# What's the difference between 5w30 and 5w40?



## sula89 (Apr 23, 2002)

The VW manual said to use 5w40, or 5w30 if 5w40 isn't avaliable, so I have been using Mobil1 5w30 for 20000 miles on my 02 1.8T Jetta. 
I was just thinking if I should change over to 5w40 (Valvoline or Havoline). Does it make that much of a difference? 
Yes, I want my engine to last as long as possible....


----------



## 4ceFed4 (Apr 3, 2002)

*Re: What's the difference between 5w30 and 5w40? (sula89)*

My choice oil for the 1.8T is Mobil 1 0W-40. It's a little hard to find, but most Advanced Auto Parts and AutoZone stores carry it. 5W-30 is fine if you don't push your car hard, but if you're chipped or run the car hard on occasion, go with a 5W-40 or 0W-40.


----------



## asphalt_guy (Oct 21, 2003)

*Re: What's the difference between 5w30 and 5w40? (sula89)*

What makes you think you should use 5W40 over 5W30? Where do you live?


----------



## JettaManDan (Feb 7, 2001)

*Re: What's the difference between 5w30 and 5w40? (asphalt_guy)*

NAPA - Part # 966 - Valvoline Synpower 5w-40 synthetic


----------



## xxdizankxx (Jun 26, 2003)

*Re: What's the difference between 5w30 and 5w40? (JettaManDan)*

I only use Mobil 1 5w-30. And when I can find the 5w or 0w-40 in 5 quart jugs its on.


----------



## sula89 (Apr 23, 2002)

*Re: What's the difference between 5w30 and 5w40? (asphalt_guy)*

I live in Oregon, where summer is really hot and winter can get to freezing from time to times.
The reason I think I should use 5w40 is that people tend to use xW40 on turbocharged cars. 
But then I am using the mobil1 5w30 for the past 2 years/20000 miles.
I am thinking of switching to the valvoline 5w40 or havoline 5w40, should I?


----------



## xxdizankxx (Jun 26, 2003)

Why not switch to Mobil 1 5w40?


----------



## JoeVeeDubber (Mar 15, 2002)

*Re: What's the difference between 5w30 and 5w40? (sula89)*

I run what the owner's manual tells me to run and the particular brand that I use is LUBRO MOLY. I figure a german car should use german oil







.

◆ **DIRECTIONS**
(1) Answer these questions about the forum thread on 5w30 and 5w40 oil:
(a) Which oil does 4ceFed4 name as the preferred choice for the 1.8T?
(b) In which state does sula89 live?
(c) What part number does JettaManDan give for the Valvoline Synpower 5w-40 synthetic at NAPA?
(2) Summarize the forum thread on 5w30 and 5w40 oil in two sentences.

Stored data entries:

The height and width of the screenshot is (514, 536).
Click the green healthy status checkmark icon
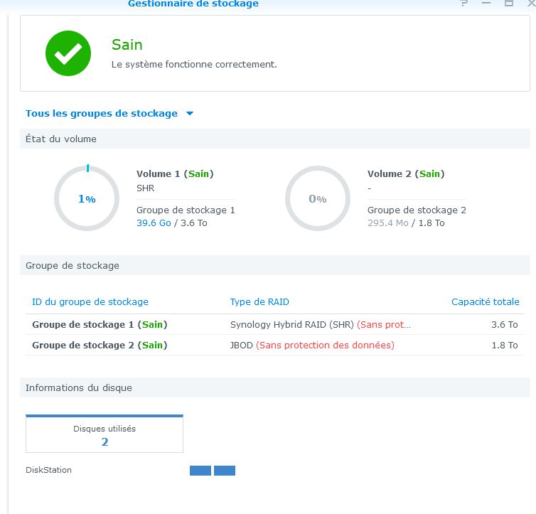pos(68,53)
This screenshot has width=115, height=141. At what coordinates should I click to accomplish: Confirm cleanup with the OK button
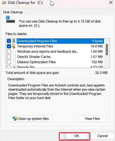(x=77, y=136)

◆ **RESPONSES IN ORDER**
(1)
(a) Mobil 1 0W-40.
(b) Oregon.
(c) Part # 966.

(2) An owner of an 02 1.8T Jetta who has run Mobil1 5w30 for 20000 miles asks whether to switch to 5w40, noting that the VW manual calls for 5w40 or 5w30 if 5w40 isn't available and that people tend to use xW40 on turbocharged cars. Replies say 5W-30 is fine unless the car is chipped or run hard, recommend 5W-40 or 0W-40 such as Mobil 1 or Valvoline Synpower, and one poster follows the owner's manual with a German oil.